Current evaluation paradigms for large language models (LLMs) represent a critical blind spot in AI research--relying on opaque numerical metrics that conceal fundamental limitations in spatial reasoning while providing no intuitive understanding of model capabilities. This deficiency creates a dangerous disconnect between reported performance and practical abilities, particularly for applications requiring physical world understanding. We introduce LTD-Bench, a breakthrough benchmark that transforms LLM evaluation from abstract scores to directly observable visual outputs by requiring models to generate drawings through dot matrices or executable code. This approach makes spatial reasoning limitations immediately apparent even to non-experts, bridging the fundamental gap between statistical performance and intuitive assessment.
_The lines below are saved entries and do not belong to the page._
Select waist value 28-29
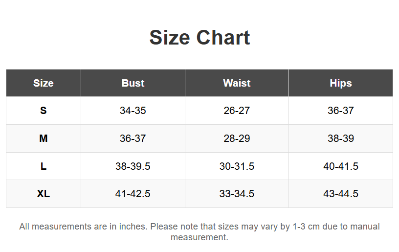This screenshot has width=399, height=252. tap(237, 138)
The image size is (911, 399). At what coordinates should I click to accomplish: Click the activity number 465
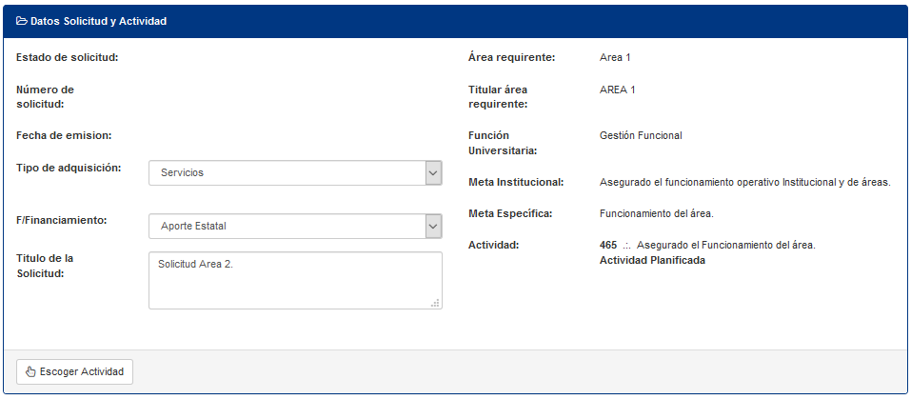point(607,245)
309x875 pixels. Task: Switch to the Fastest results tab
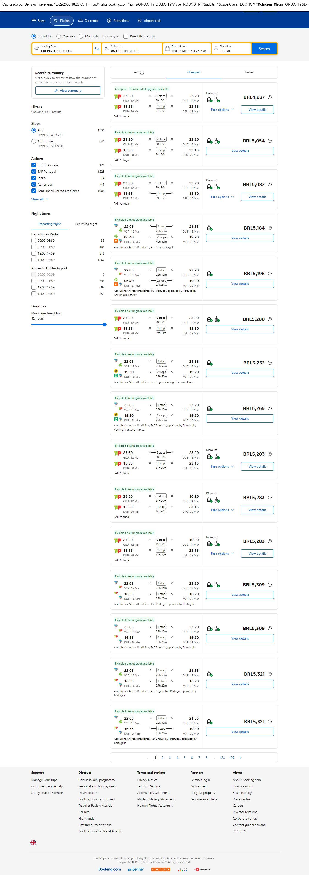coord(249,72)
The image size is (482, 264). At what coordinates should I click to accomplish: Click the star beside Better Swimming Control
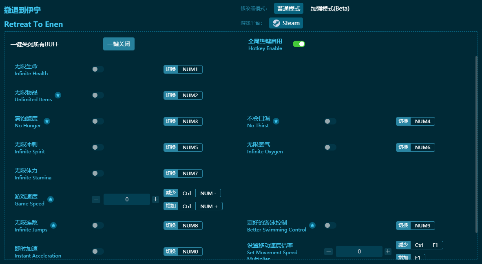tap(312, 225)
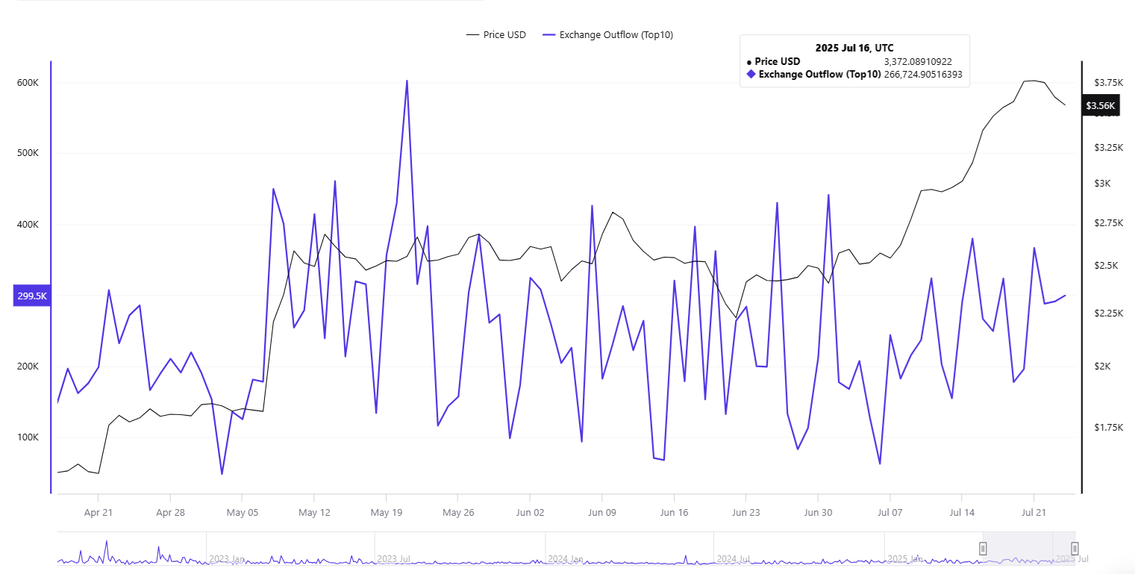Click the left resize handle on the minimap navigator
1135x574 pixels.
click(x=983, y=549)
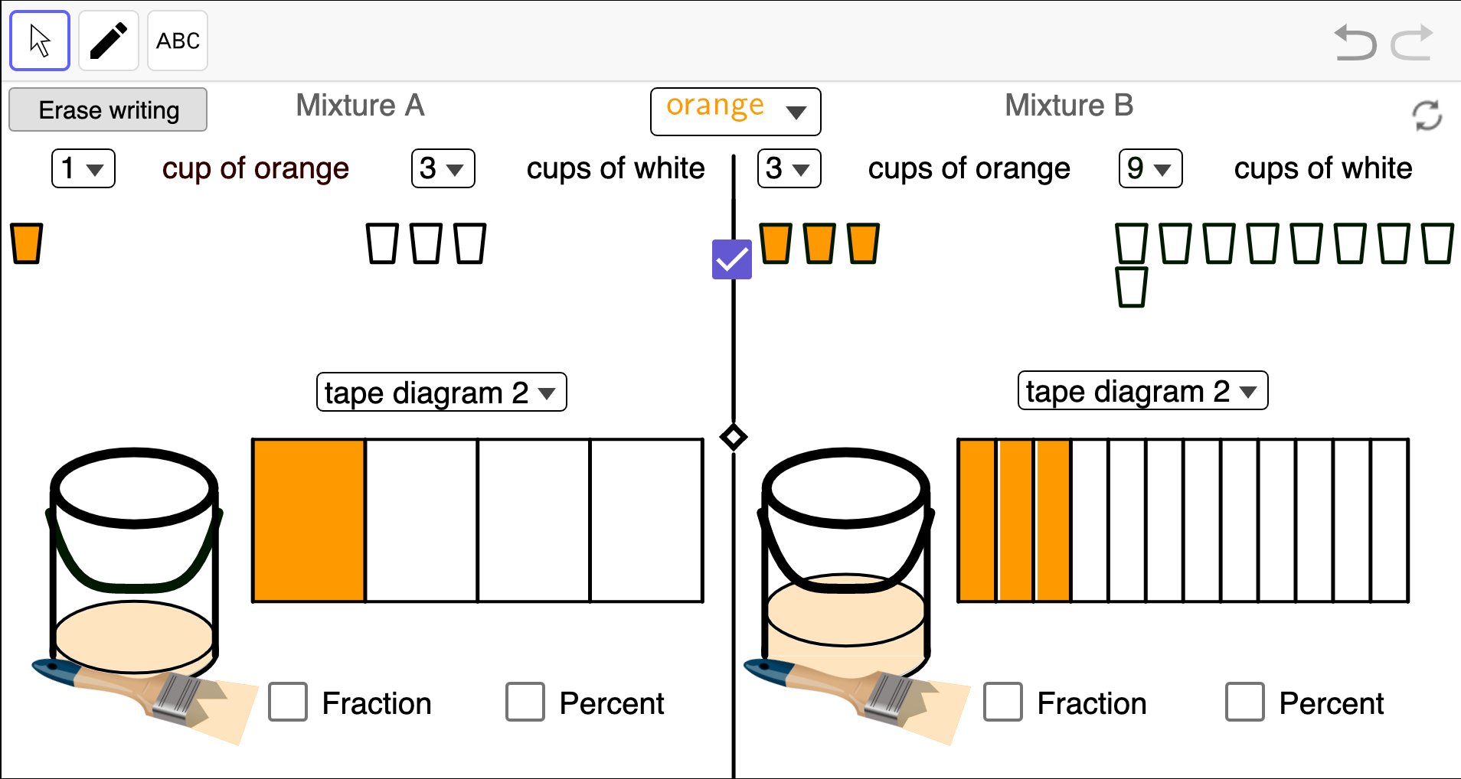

LTD-Bench implements a comprehensive methodology with complementary generation tasks (testing spatial imagination) and recognition tasks (assessing spatial perception) across three progressively challenging difficulty levels, methodically evaluating both directions of the critical language-spatial mapping. Our extensive experiments with state-of-the-art models expose an alarming capability gap: even LLMs achieving impressive results on traditional benchmarks demonstrate profound deficiencies in establishing bidirectional mappings between language and spatial concept--a fundamental limitation that undermines their potential as genuine world models. Furthermore, LTD-Bench's visual outputs enable powerful diagnostic analysis, offering a potential approach to investigate model similarity.